Tuesday, March 25, 2008

National Catholic Register: "We’re Waiting, Barack"

The editors of National Catholic Register take Barack Obama to task on where they believe last week's speech on race in America fell short:
We were waiting through Barack Obama’s rousing speech on racial equality to hear the bedrock principle of human rights on which racial equality depends. We were waiting to hear the revolutionary words of equality that were incorporated after the Second World War by the United Nations in the Universal Declaration of Human Rights.

We never heard them. The Washington special interests to whom Barack Obama is beholden wouldn’t let him say them, even if he wanted to.

***
As Obama, America’s orator of the moment, stood to speak about the equality and human rights of the races in our time, we were waiting for him to say that all Americans have the right to life, liberty and security of person. That we are all equal, regardless of any distinction: race, color, sex, language — or birth.

But he couldn’t say that.

We thought he was going to say it when he spoke about the “band of patriots” who gathered in Philadelphia. But he didn’t mention the Declaration of Independence, to which the U.N. document owes so much. We wanted to hear him quote these words:

“We hold these truths to be self-evident, that all men are created equal, that they are endowed by their Creator with certain unalienable rights, that among these are life, liberty and the pursuit of happiness.”

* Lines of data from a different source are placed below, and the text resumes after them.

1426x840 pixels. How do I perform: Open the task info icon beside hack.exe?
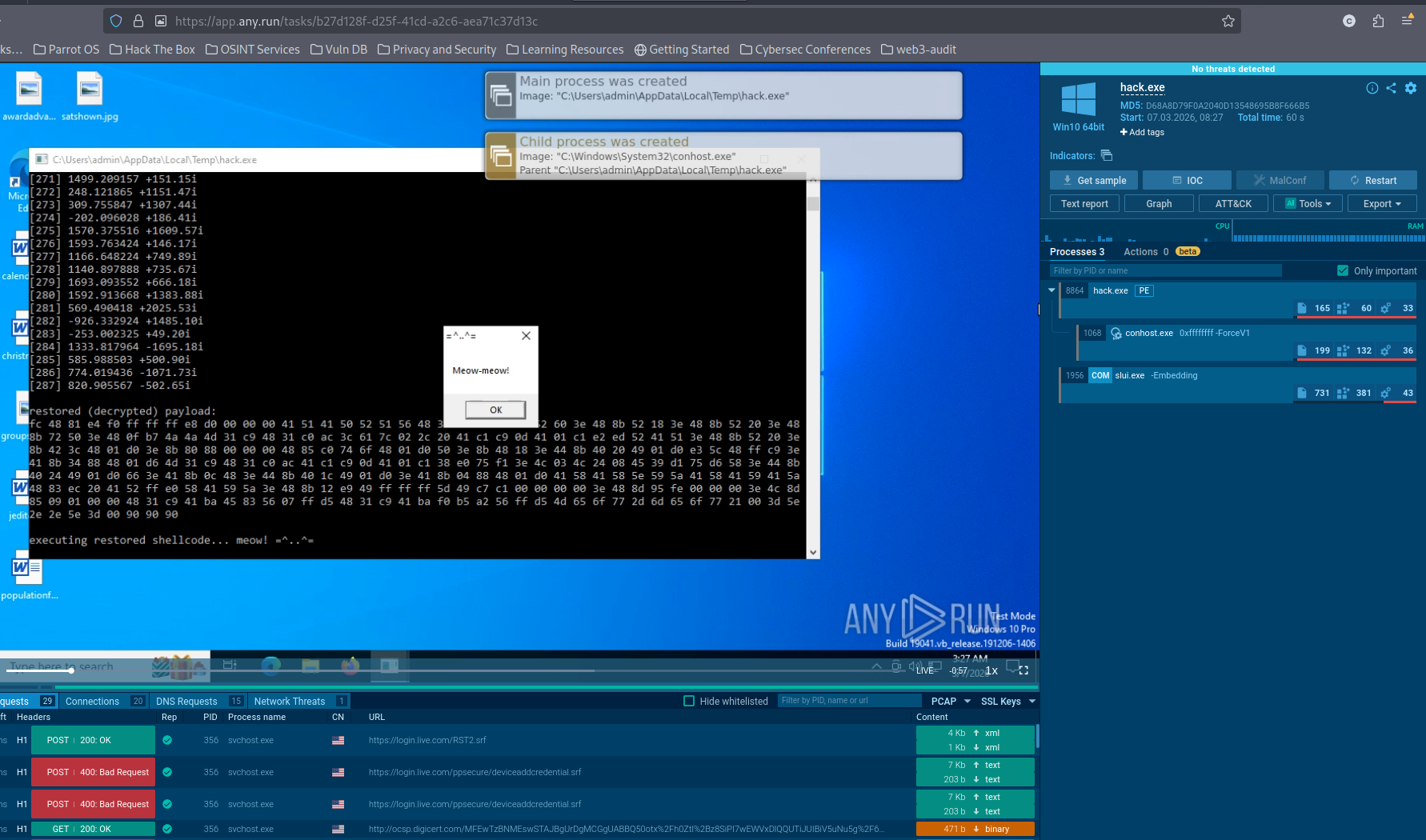click(1372, 88)

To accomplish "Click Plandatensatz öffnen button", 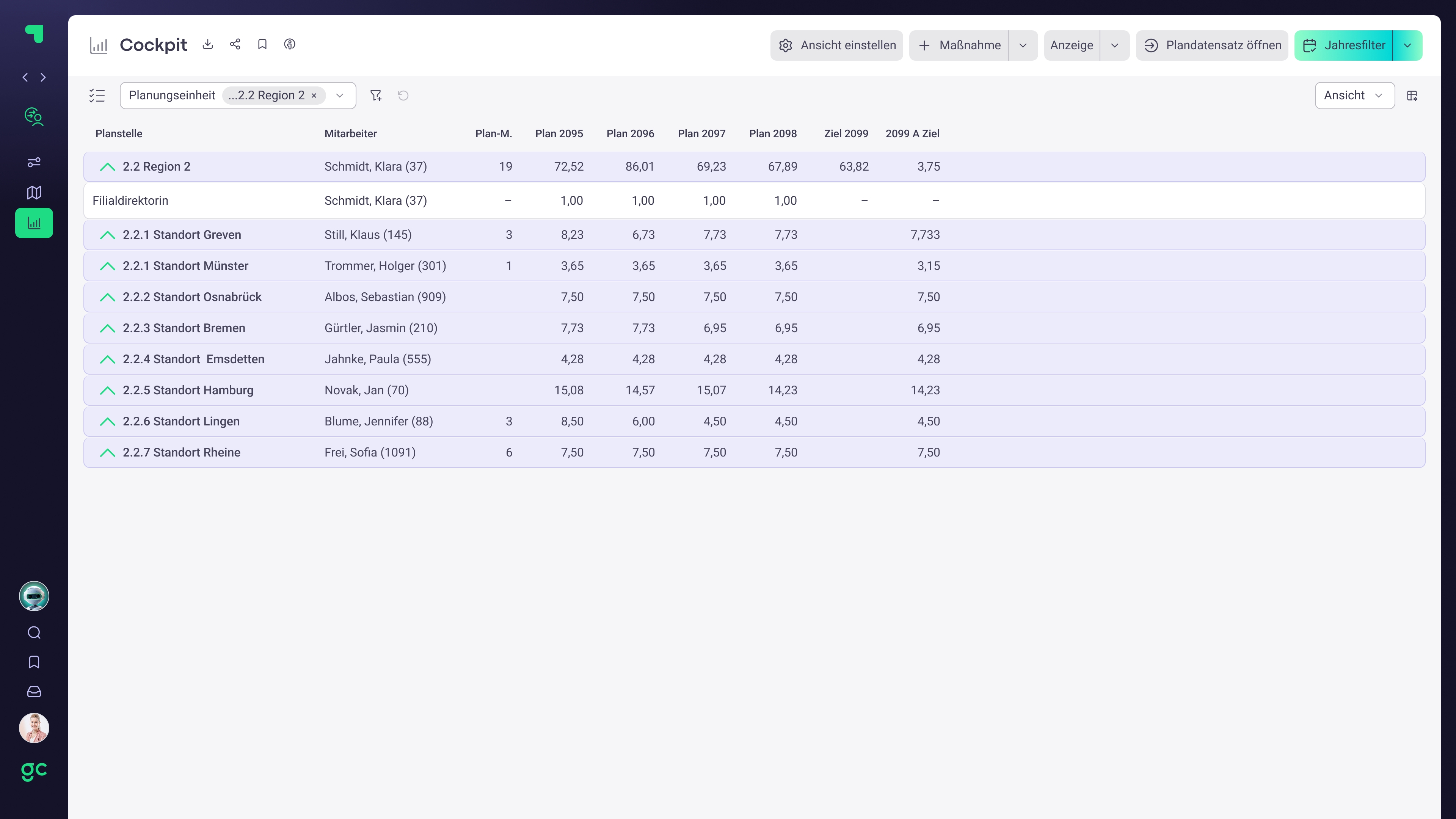I will coord(1212,45).
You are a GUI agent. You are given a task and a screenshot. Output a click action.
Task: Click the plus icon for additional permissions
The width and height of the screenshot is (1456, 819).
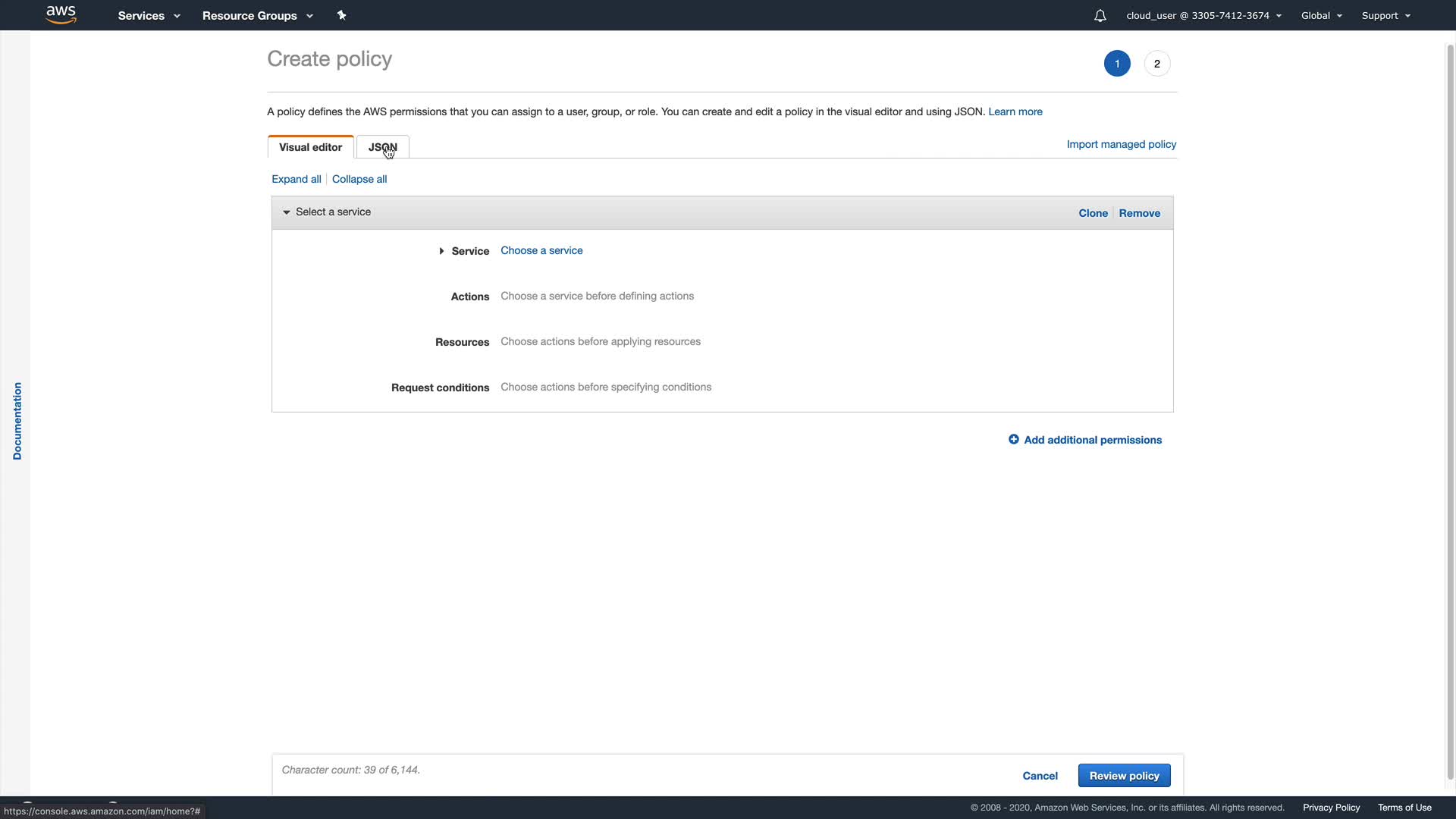1013,440
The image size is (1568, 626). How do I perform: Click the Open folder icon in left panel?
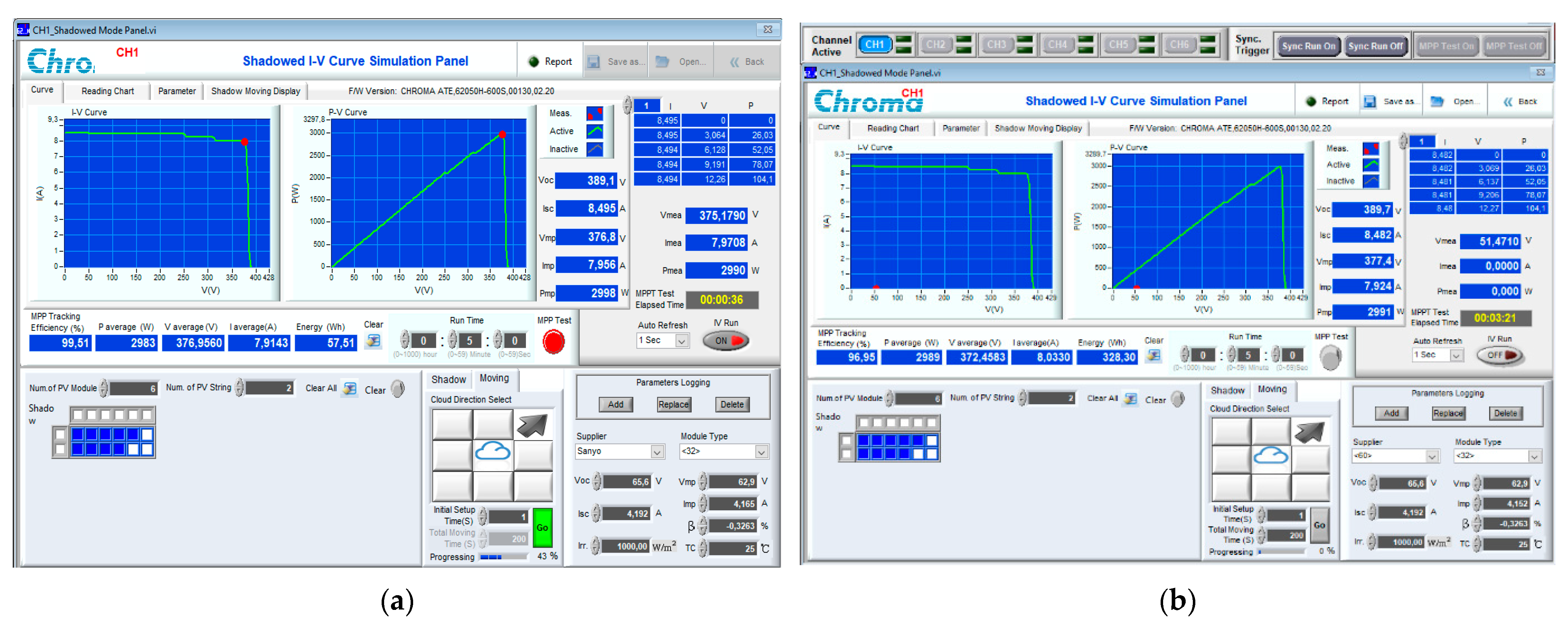point(662,62)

But he couldn’t quote those words. He is beholden to special interests that make a great deal of money by denying that people have the right to life. Obama couldn’t say those things ultimately because his official position is that some people are not created equal and do not have equal rights.

And we don’t just mean abortion — though Obama has helped keep abortion legal in all nine months of pregnancy.

In 2002, as an Illinois legislator, Obama went a step further when he voted against the Induced Infant Liability Act, which would have protected babies who were “accidentally” born alive during attempts to abort them.

In a recent debate, Obama said the vote he most regrets was his vote to save Terri Schiavo’s life. Her husband, Michael, wanted Terri dead, even though she was alert and responsive to nurses and family members. He had married again, had a new child with a new woman, and he wanted Terri dead. When a judge granted his request, Congress and President Bush attempted to intervene to save her life, and not just to save her life, but to stop the dangerous precedent. They failed. Now Obama says they shouldn’t have tried.

How quickly he has gone from opposing unwanted children’s right to life to opposing unwanted women’s right to life! History assures us it won’t stop there.


[Read the whole thing]
My Comments:
Good points, but, in fairness to the candidate, I think that they go beyond the scope of what Obama was attempting to accomplish with his speech.